▶ Prompt
In the Fossil delta passage, begin at the words "Before any code, the" and stop after "the file itself.". Write that stretch out again, switching "Vault" to "server".

▶ Supplied passage
————————

Act 1 · The shape of the thing

Before any code, the picture. We will follow one real artifact the whole way through this page: rid 177, a stored version of www/pop.html from Fossil's own repository. Ask the Vault for its bytes and it cannot simply unzip a row — rid 177 is a delta, and a delta describes a change against another artifact, not the file itself.

That other artifact is rid 176. But 176 is a delta too, against 175; and 175 against 214; and 214 against 432. Only rid 432 breaks the pattern — it carries no delta row, so its content is the whole file, compressed. In the tour's terms it is the anchor: the firm ground the chain finally stands on. Five artifacts, four delta hops, all of them versions of the same www/pop.html.

So reconstruction has a shape, and it goes both ways. First Fossil walks up the chain — 177 to 176 to 175 to 214 to 432 — collecting rids until it reaches an artifact that is whole. It rebuilds the anchor's 3,268 bytes from that compressed row. Then it turns around and works back down: apply 214's delta to the anchor, apply 175's delta to that result, then 176's, then 177's. Each hop runs one little program and produces the next artifact, until the 3,676 bytes of rid 177 — the artifact actually asked for — finally exist.

That up-then-down walk is the whole idea. The diagram below runs it on the real chain: press Reconstruct and watch 177 resolve, hop by hop — up the chain to the anchor, then rebuilt back down.

————————

▶ Entries
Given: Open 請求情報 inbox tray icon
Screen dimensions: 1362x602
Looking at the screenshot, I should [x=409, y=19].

————————

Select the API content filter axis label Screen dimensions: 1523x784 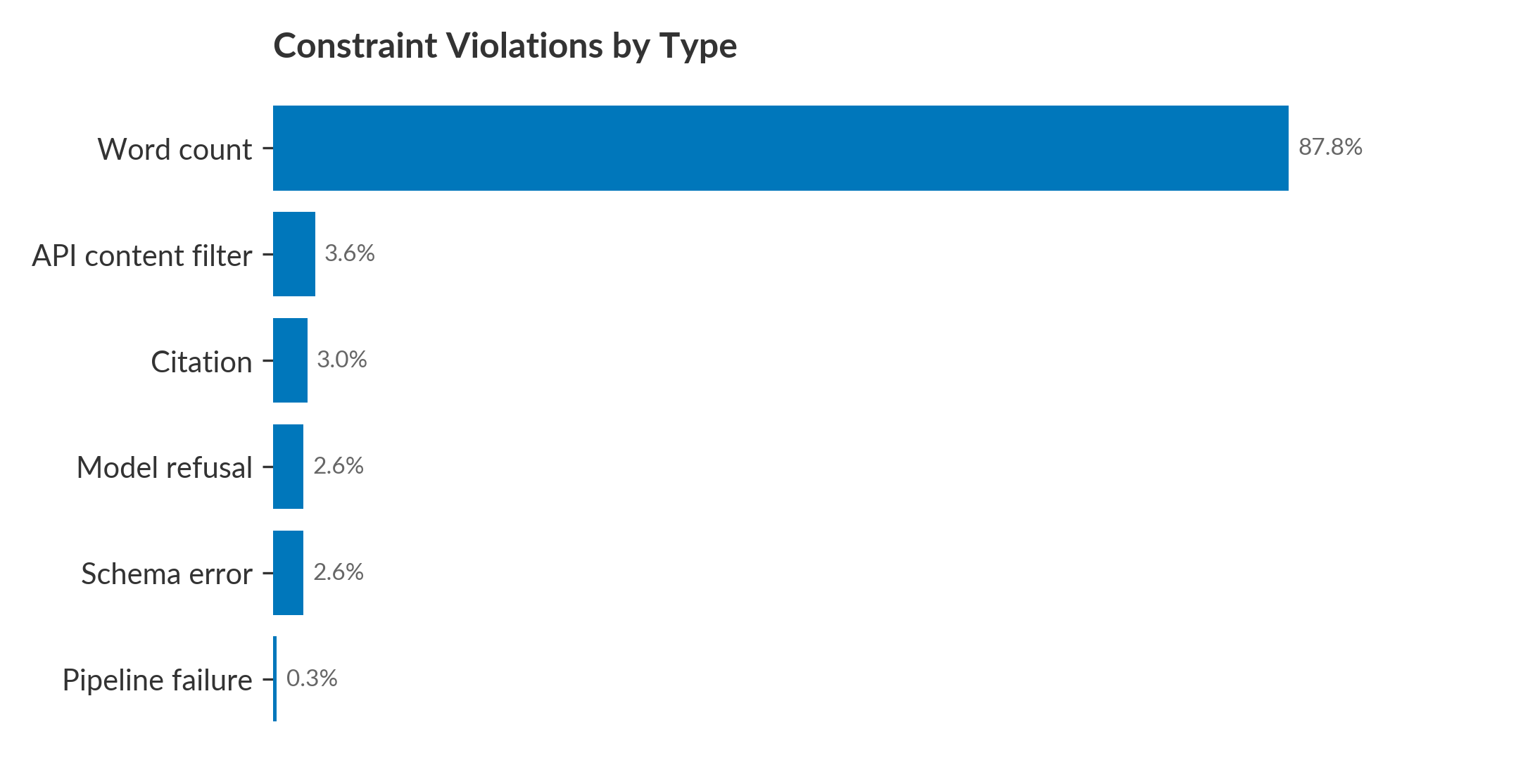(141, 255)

————————

▶ Result below
Before any code, the picture. We will follow one real artifact the whole way through this page: rid 177, a stored version of www/pop.html from Fossil's own repository. Ask the server for its bytes and it cannot simply unzip a row — rid 177 is a delta, and a delta describes a change against another artifact, not the file itself.